E, novamente, faz um link com os leitores – até os mais agnósticos conseguem se identificar com o desejo de ver tudo fazer algum sentido, com o desejo de seguir vivendo a despeito dos que já não vivem.
“Achei bastante sábio da parte dos meus ancestrais que houvesse regras a ser seguidas ao se chegar do enterro de alguém tão próximo (…). É necessário cortar o cordão umbilical, disse o rabino, e isso é um disfarce da religião para que, sem culpa, o enlutado possa seguir a própria vida (…).”
E também, no caso da autora, de tentar driblar a morte ao tentar resgatar as origens da vida, a ancestralidade do pai e, portanto, a sua também.
Entre chegadas e partidas
Lembra que eu disse aqui no começo deste texto que tudo começa a se desenrolar num aeroporto? Essa é uma grande sacada de Natalia, algo como “olha o trem”, de Raul Seixas, pra quem se lembra.
Grande parte de tudo o que acontece no livro, dos dias anteriores e posteriores à morte, da relação de Artur com os netos, com o teatro, com os pacientes (ele também médico), com a vida, acontece enquanto a narradora viaja de São Paulo a Romênia, onde seu filho vai participar de uma olimpíada de matemática (não vou dar spoilers aqui).
Fato é que todas essas viagens, de Gabi, de Artur (metaforicamente), de Natália, dos judeus que vieram para o Brasil, dos brasileiros para cidadezinhas como Shargorod (Ucrânia), são entrelaçadas em pouco mais de 200 páginas.
E, no decorrer do livro, o leitor também se sente saindo um pouco da dor da ausência, do quarto 1065, para o resgate da vida, o resgate de entender esse vai-e-vem que nos forma de alguma maneira. Outra grande sacada da escritora.
Por fim, não podemos ignorar a própria costura que Natalia faz entre o real e o “real”, que só pode ser completado com a ajuda da literatura.

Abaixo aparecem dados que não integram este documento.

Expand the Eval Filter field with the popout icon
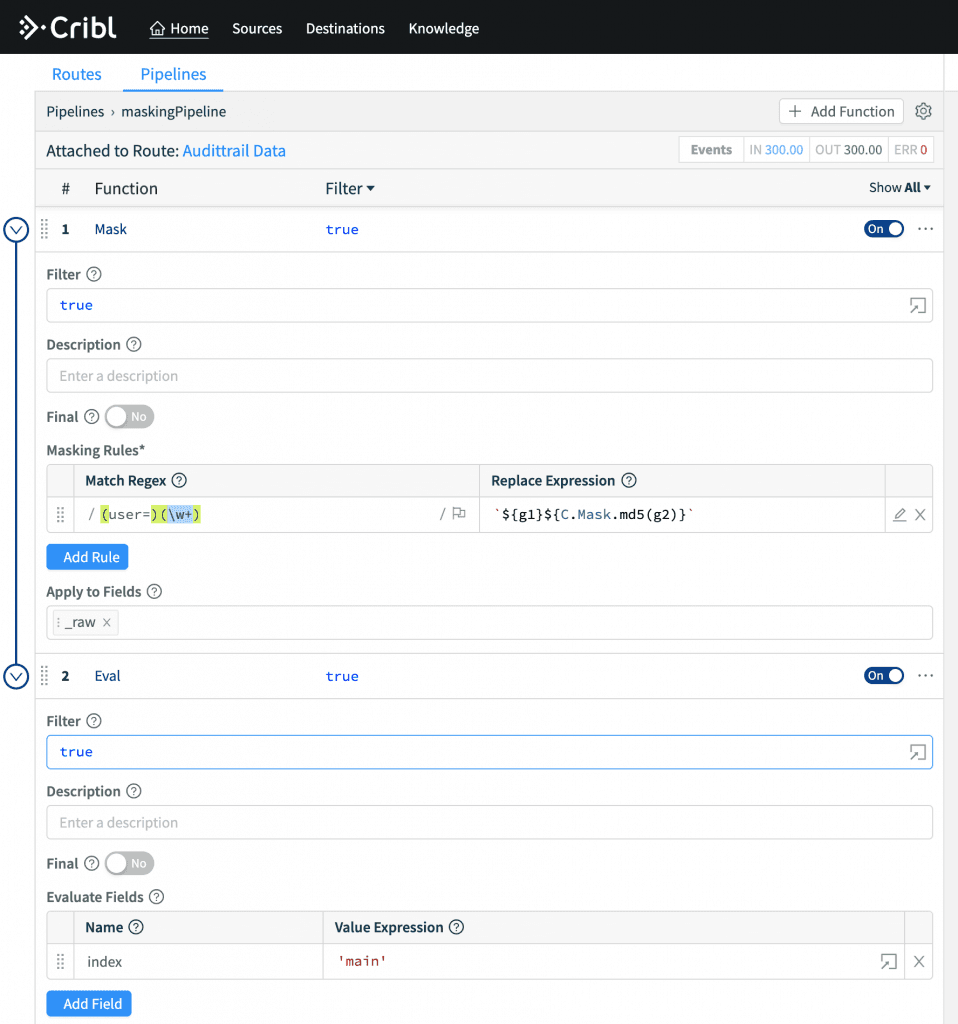 tap(917, 752)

Livros são diálogos, ninguém sai de um da mesma maneira que entrou, ninguém escreve um de autoficção ou memória (ouso dizer) sem de alguma forma fazer as pazes com seus fantasmas.
Uma pequena grande chance de nós, leitores e escritores, percebermos que não estamos sozinhos, mesmo no mais abominável dos lugares.
As pequenas chances, Todavia, 2023, R$ 69,90.